Not using machinery has its own costs, some of the equipment are approaching expiry dates. “Most of the machines at this health facility have run out of their expiry dates without even being used for a single time,” said, Dr Bilal Bashir, 53, a senior consultant surgeon at sub-district hospital Dooru. Had the hospital been permitted to function, he believes it would have catered to a huge patient influx from Kishtwar and Banihal in addition to its own catchment area. “Sometimes, to cope up with the rush, we get patients’ from Anantnag town also.”

A hospital official, who wished to remain anonymous, said that lights of theatres are not functioning properly and would require replacements.

“The case is in the court and I will wait for the verdict,” Dr Rafi Salati, 52, who serves as Superintendent at Sub-district hospital Shahbad Dooru, said. “If there is an order to shift, we will shift in an hour. We don’t have any objection.”

As the twin hospitals operate on court orders, it has huge costs for the patients. Patients are travelling out of the Shahbad valley to Srinagar for facilities which they have at their doorsteps at a fraction of the cost.

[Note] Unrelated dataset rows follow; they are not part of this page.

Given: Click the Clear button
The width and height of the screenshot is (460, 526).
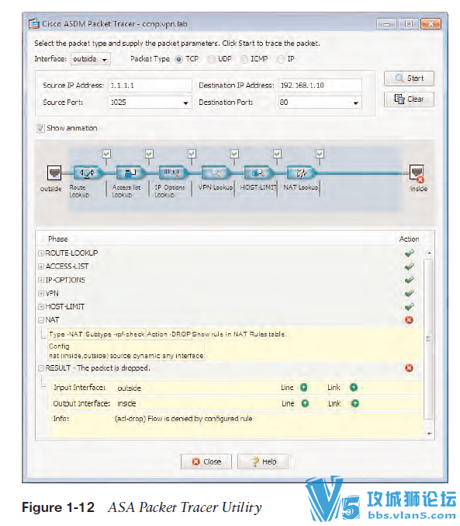Looking at the screenshot, I should (x=409, y=99).
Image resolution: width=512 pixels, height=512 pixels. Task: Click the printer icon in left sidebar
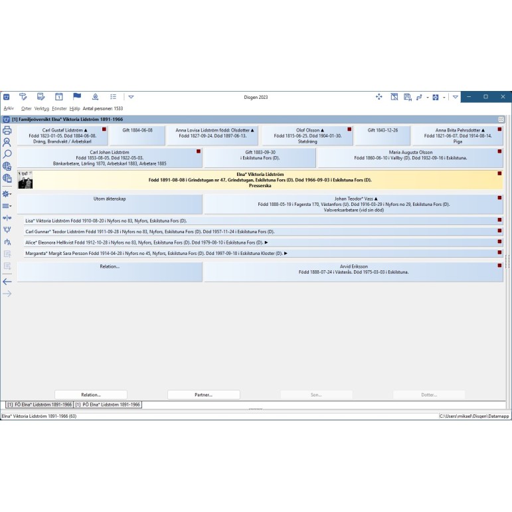[7, 130]
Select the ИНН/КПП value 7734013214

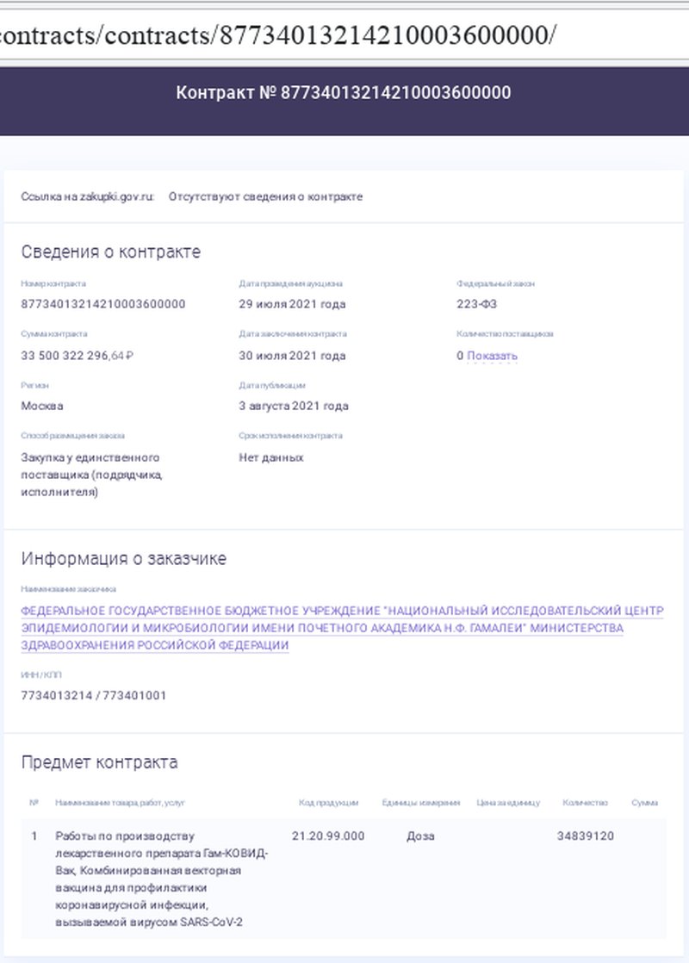[57, 695]
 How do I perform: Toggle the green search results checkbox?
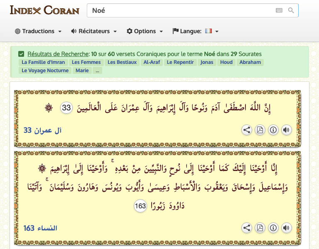(x=21, y=54)
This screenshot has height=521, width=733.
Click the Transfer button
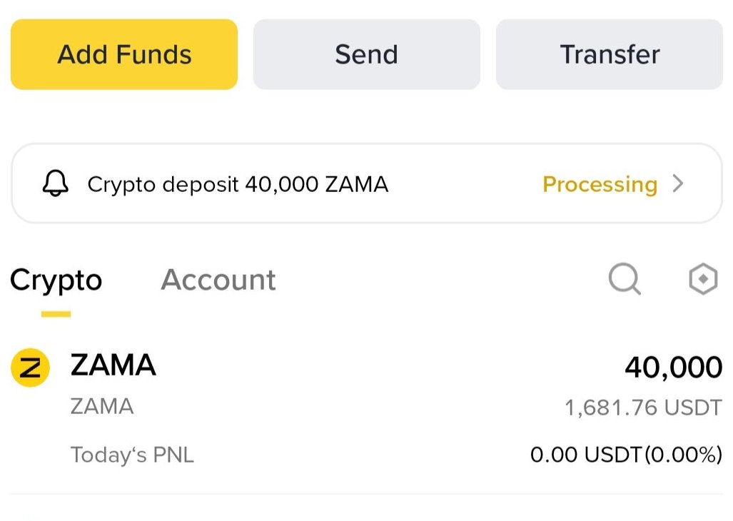[x=609, y=54]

CT Scan machine but no patients. KL Image by Shah Hilal
CT Scan machine but no patients. KL Image by Shah Hilal

Awaiting court decision, the residents are frightened over the shift order. A resident, Lateef Ahmad, 26, said the main market depends on the hospital. This, he said, includes most of the flea market that operates outside the hospital. That is exactly what a senior officer in the health department said. “It is a section of the traders who are blackmailing the government and the local population,” the officer said. “They see the shifting would make them reinvest in creating the same facility closer to the new hospital. But this is proving very costly to the people.”

The officer said the buildings currently occupied by the old hospital can be used by shifting the nursing School – operating from Anantnag – to Dooru. He said the politicians are unable to make residents understand that a vacant building will bring in a new facility and the use of modern hospital will bring in more business.